I know you won’t believe me now but I haven’t really been huffing Jenkem, or as the hip kids call it, Butthash. The real issue is that the longer I wait to write about an adventure, the harder it gets because I lose my “in the moment” thoughts and feelings. In Southeast Asia I was generally able to write about my daily adventure on that same day, like a journal. But now, I mean I still have never said anything about my Washington D.C./North Carolina/Virginia trip from this April! Buh.
My struggle is that I want to write things that make me laugh so I don’t bore myself to tears when I reread it some day. You know, because like anyone else really reads my blog, so as long as I make myself laugh that’s all that matters right?
Now that I just finished talking about writing things that make me laugh, I remembered that this post is not about things that make me laugh. (So far it’s about me thinking out loud).
A few weeks ago I visited the Shiloh battlefield from the Civil War down in Tennessee. It was one of the bloodiest battles of the war. There’s a pond appropriately named the Bloody Pond because it was the one water hole around and all the injured and dying soldiers gathered in and around it to cool their wounds and drink bloody water. Lovely.
The heart of the battle occurred in the “Hornet’s Nest,” a small clearing the size of maybe a couple city blocks? The Union were lined up behind a little wood fence along the Sunken Road. Imagine chillin’ here waiting for the Confederates to pop out from those trees a’blazin’! Scary!
Well even scarier is what happened, the Confederates got a line of cannons along those trees and started bombing the heck out of the Union soldiers, busting ‘em up real bad. So much that they were able to start running across the field and make the Union soldiers retreat into the woods behind and to the left. It was from here they retreated to the Bloody Pond and then on further to Pittsburg Landing on the Tennessee River.
It was a powerful victory for the Confederates but shortlived. That night General Ulysses S. Grant arrived with his reinforcements and decisively worked over the Confederates the next day.
I’ll spare all of us any more details but here’s a cool cannon line accurately modeling a part of the battle.

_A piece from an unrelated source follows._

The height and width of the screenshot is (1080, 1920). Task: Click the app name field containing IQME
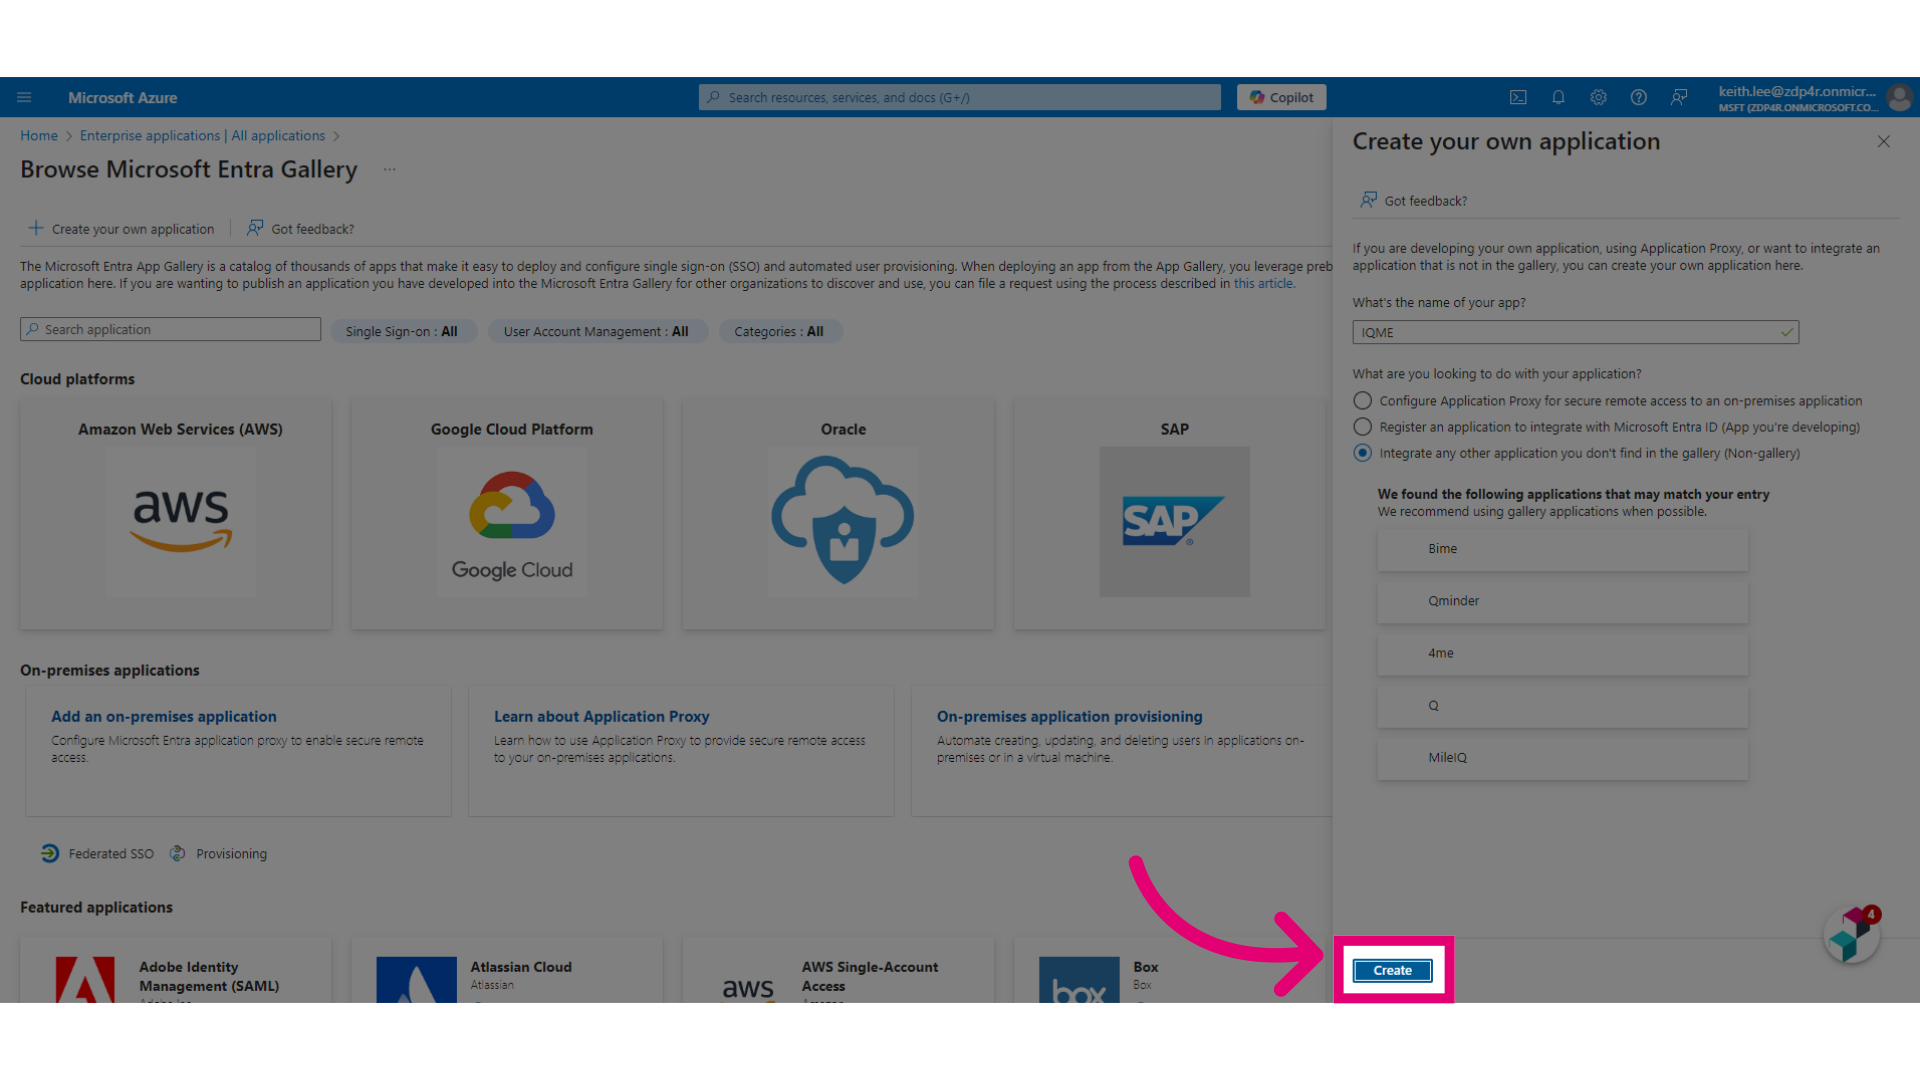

It’s interesting to remember that a lot of these battles took place on people’s private property. That building is a replica of the dude’s house that lived here and owned this land.
Closer…
If you’ve never been to a National Cemetery, it’s amazing. They are meticulously maintained and there are huge fines for breaking even a little tree branch. And of course the real amazing part is that it’s filled with courageous soldiers who died fighting for the freedoms they believed in. Freedoms too often taken for granted and misunderstood nowadays. Freedoms they believed so strongly in there were divided families fighting on opposite sides but meeting at night to make plans to be in different locations the next day so they wouldn’t kill each other. Freedoms they believed so strongly in they were willing to die for them so that their children and future generations could have them.






Nice post dude. Good talkin’s about the soldiers.
Slap a title on it and call it good.
Marshall | November 8th, 2007 at 8:56 am |Whoops, I thought the top of it looked funny last night but I didn’t know why…haha.
Oh, who’s driven one of the new Mustangs? You can peel out like nobody’s business in those things, pretty fun.
Underclown | November 8th, 2007 at 11:24 am |I came here to comment on the mustang. They’re horrible. We rented one for a weekend (not by choice), and it was probably the worst car I’ve ridden in/driven. Granted it was a v6 (but by the side banner on the one you had….so was yours). I tried to peel out with the thing…nothing. Maybe it just had that much grip…i doubt it.